Wednesday, May 13

Step 9 – The act of amends

“Made direct amends to such people wherever possible, except when to do so would injure them or others”

So, here we are at step 9. This is really the action step for the amends process. Step 9 is where you go to the people you need to make amends to and engage them. This really does mean that you physically go to them.

Too often we are tempted to think thoughts like:

They won’t accept my apology anyway

It’s TOO big of a hurt for just an “I’m sorry”

It’s too soon or they are still too hurt to hear me

This is your old mindset and sometimes it’s SO hard to get yourself out of it. That’s OK. You’re not a failure if you think these things, or even if you act on these thoughts. It just means that you’re normal.

All people act, at times, from the motivation to avoid hurt and pain. Step 9 is about pushing though that in times when it matters.

The difference between step 8 and step 9 is the personal action component. In step 8 you are really talking to yourself. Now, in step 9, you are talking with another person. Someone that you’ve hurt. Someone that might not really like you right now. Someone that might be hard to even approach at this time.

I have found, for me, that simply making the initial effort to reach out with an apology, oftentimes, completely changes that other person. Keep in mind that a heartfelt apology can be life changing for anyone. How do you feel when someone that has hurt you makes the attempt? Sure, you may not WANT to hear it right now, but it will hit your heart as you come to realize how HARD that first step sometimes is.

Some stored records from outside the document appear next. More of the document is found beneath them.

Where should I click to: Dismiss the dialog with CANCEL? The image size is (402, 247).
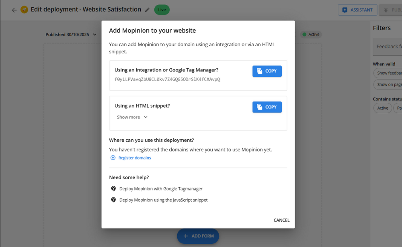(x=281, y=220)
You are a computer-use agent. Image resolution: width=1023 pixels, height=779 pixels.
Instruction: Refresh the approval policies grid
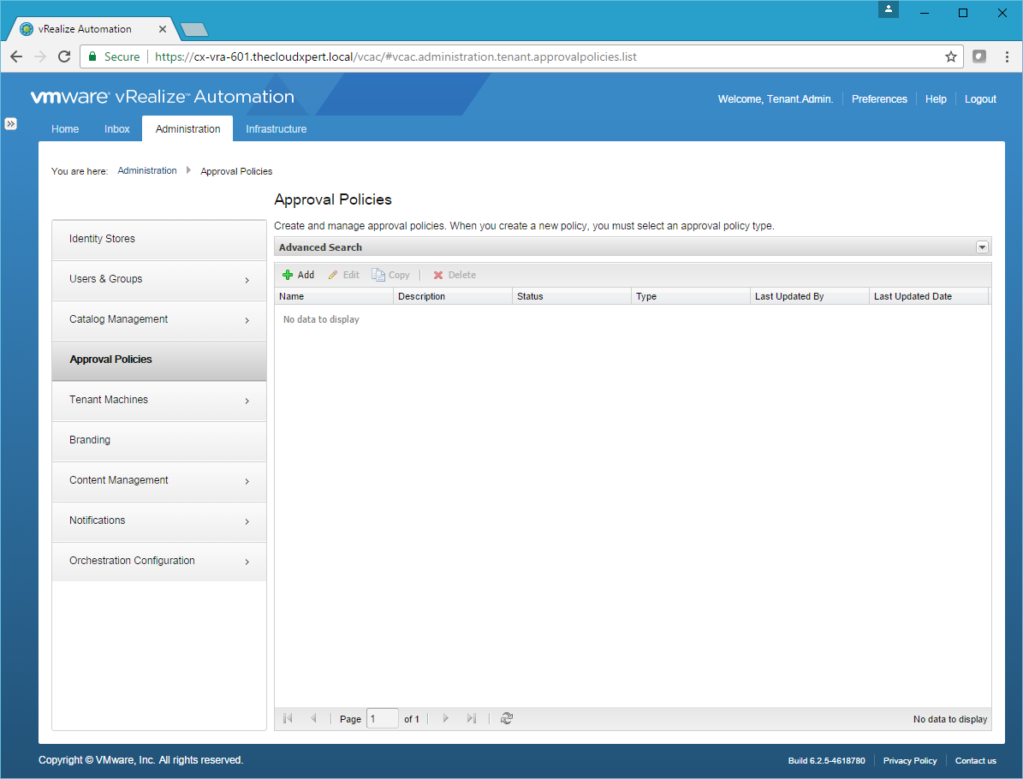[x=507, y=719]
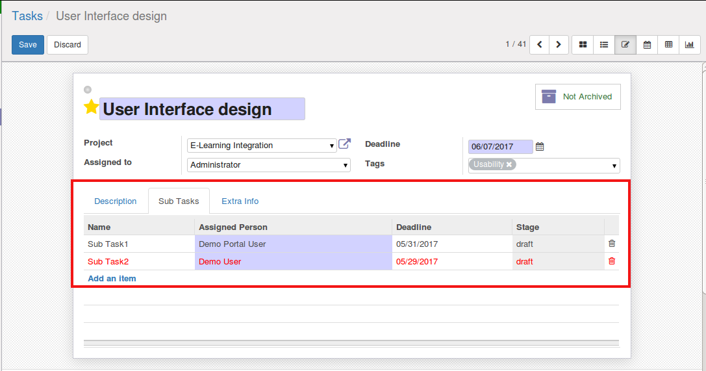Toggle Not Archived status button

point(577,97)
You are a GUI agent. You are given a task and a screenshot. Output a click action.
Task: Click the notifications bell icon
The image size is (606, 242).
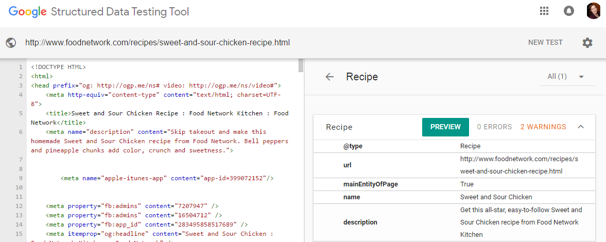pos(569,11)
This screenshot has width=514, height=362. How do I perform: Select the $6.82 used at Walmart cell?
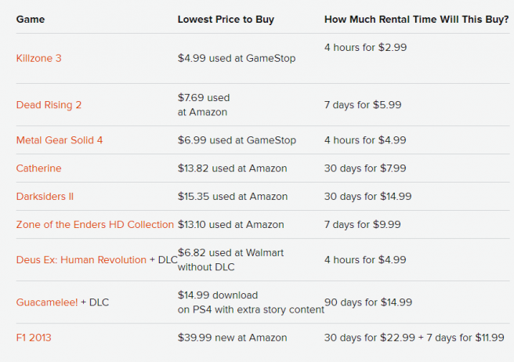point(230,260)
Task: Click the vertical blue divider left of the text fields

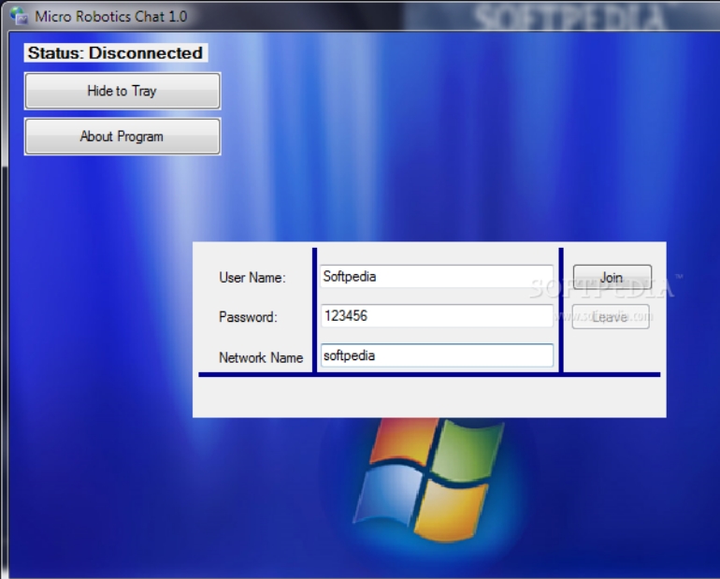Action: [x=315, y=309]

As people, we like to hold on to our self righteousness. We LIKE to be right. An honest, sincere apology, in the face of hurt, shows humbleness and a willingness to admit that YOU WERE WRONG. That takes a lot of courage.

“Although these reparations take innumerable forms, there are some general principles which we find guiding. Reminding ourselves that we have decided to go to any lengths to find a spiritual experience, we ask that we be given strength and direction to do the right thing, no matter what the personal consequences may be. We may lose our position or reputation or face jail, but we are willing. We have to be. We must not shrink at anything.”
-A.A. Big Book

Notice something about this step. This step doesn’t require that your apology be accepted by that other person. That’s not what this is about. Demanding that someone accept your apology, or feeling frustration or failure that they didn’t is simply wrong. You can only control yourself. You can only do the right thing for yourself. If your apology is not received, then you have to be content with the fact that you’ve done your part.

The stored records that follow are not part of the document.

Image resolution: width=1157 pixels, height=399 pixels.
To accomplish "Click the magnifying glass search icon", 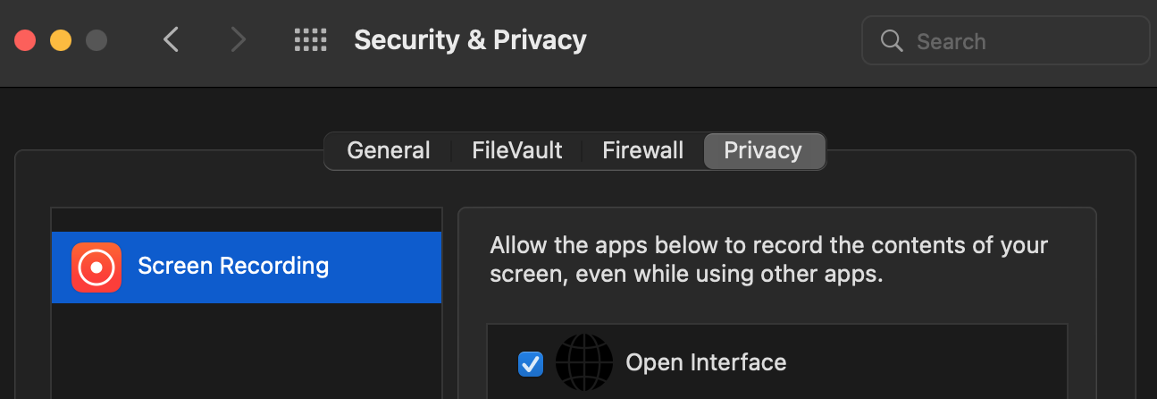I will coord(892,41).
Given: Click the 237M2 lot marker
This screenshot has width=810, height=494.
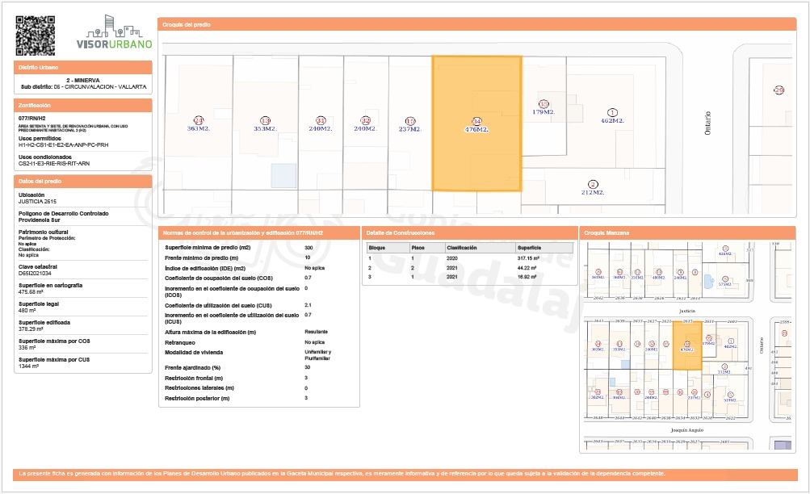Looking at the screenshot, I should point(410,124).
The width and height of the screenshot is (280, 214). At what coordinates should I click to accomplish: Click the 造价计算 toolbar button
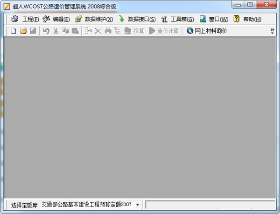coord(164,31)
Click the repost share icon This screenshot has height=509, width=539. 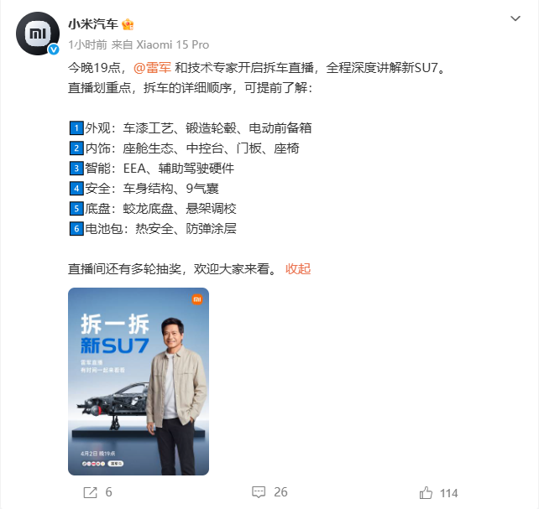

The 12 steps are all about making YOU a better person. It’s not about changing everyone in your life. Sometimes, it’s not the right time and you find out the hard way. That’s OK. You’ll get better and discovering the “right” time the more often you make the attempts. Sometimes, you might bring about a bit of hurt with your apology. Maybe the other person has buried the hurt and tried to just forget about it. When you get in front of them and apologize, they have to re-feel the hurt again. Know that this is OK too.

A sincere apology is a powerful thing. It can bring together people that have been split apart for a long time. Most importantly, it can heal hearts and families. Now THAT is powerful.

A word of advice though, I keep saying that you need to make it a sincere and heartfelt apology. Don’t try to half-ass this step! An apology is shite if it doesn’t come from the heart and it will make things FAR worse than had you simply not done anything.

So, keep it real and bring it from your heart and watch the beauty and power of humble, heartfelt, sincere amends.